Presunte violenze in asilo nel Foggiano, maestra davanti Gup

Il Gip aveva rigettato richiesta sospensione della maestra

 

“Voglio bene ai bambini, non ho mai fatto del male”. Si difende così la maestra di una scuola materna di Mattinata (Foggia) di 47 anni, accusata di maltrattamenti nei confronti di minori tra i 2 e i 5 anni di età. Si terrà il prossimo 20 luglio l’udienza preliminare davanti al Gup del tribunale di Foggia a suo carico. Contestualmente si terrà l’udienza d’Appello presso il tribunale del riesame di Bari proposta dall’accusa contro la decisione del Gip che a settembre 2019 ha rigettato la richiesta di sospensione per l’insegnante. Il giudice ha ritenuto, infatti, che non ci fossero sufficienti indizi di colpevolezza.

 

La donna sin dall’inizio si è sempre detta innocente. Le indagini sono partite ad ottobre del 2018 a seguito della segnalazione da parte dei genitori di una bambina.
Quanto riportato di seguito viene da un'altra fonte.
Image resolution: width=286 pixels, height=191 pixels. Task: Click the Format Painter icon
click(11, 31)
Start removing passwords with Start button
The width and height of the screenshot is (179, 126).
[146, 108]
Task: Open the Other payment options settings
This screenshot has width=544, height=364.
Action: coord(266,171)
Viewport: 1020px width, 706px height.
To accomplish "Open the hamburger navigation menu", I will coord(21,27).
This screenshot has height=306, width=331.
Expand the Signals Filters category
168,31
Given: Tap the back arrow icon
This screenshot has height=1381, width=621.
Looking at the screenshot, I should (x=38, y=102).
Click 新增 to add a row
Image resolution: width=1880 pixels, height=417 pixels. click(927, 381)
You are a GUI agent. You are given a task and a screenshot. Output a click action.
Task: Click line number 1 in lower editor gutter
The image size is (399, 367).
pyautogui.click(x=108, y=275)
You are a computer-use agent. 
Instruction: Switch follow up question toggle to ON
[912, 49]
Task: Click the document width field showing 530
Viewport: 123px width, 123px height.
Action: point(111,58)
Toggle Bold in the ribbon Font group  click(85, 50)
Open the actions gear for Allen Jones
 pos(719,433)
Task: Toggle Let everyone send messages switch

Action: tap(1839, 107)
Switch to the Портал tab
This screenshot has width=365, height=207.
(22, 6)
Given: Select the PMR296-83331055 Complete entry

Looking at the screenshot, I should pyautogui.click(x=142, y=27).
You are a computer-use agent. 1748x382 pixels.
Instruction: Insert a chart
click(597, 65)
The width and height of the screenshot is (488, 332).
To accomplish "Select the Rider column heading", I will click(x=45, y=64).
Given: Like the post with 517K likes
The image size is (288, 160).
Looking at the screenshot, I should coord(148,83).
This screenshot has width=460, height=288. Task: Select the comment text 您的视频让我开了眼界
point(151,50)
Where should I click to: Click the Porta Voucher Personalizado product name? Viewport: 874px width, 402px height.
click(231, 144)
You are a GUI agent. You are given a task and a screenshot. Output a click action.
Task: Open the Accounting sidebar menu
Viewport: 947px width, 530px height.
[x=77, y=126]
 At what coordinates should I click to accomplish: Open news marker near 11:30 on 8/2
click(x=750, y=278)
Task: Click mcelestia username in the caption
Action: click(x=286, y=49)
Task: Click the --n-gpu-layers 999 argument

La piccola affermava di aver ricevuto un calcio dalla maestra. Ad avvalorare questa tesi i genitori hanno accompagnato la segnalazione con un referto medico che attestava la presenza di lividi. Secondo l’accusa infatti la maestra si rivolgeva ai bambini apostrofandoli con epiteti come: “pazzo, cretini, maiale, scimmia. Spesso accompagnando agli insulti violenze fisiche come strattonamenti, spinte, schiaffi, calci e lancio di oggetti”. I genitori avevano percepito il comportamento strano dei propri figli, impauriti e poco propensi a recarsi in asilo. Poi la scoperta di lividi ed ecchimosi che non avrebbero lasciato dubbi; per i genitori la prova di quello che già avevano intuito.

 

L’accusa poggia su decine di fotogrammi che mostrerebbero l’attività violenta e reiterata. I carabinieri nel corso delle indagini hanno ascoltato colleghi e genitori dei bambini ed hanno anche piazzato all’interno delle aule telecamere nascoste.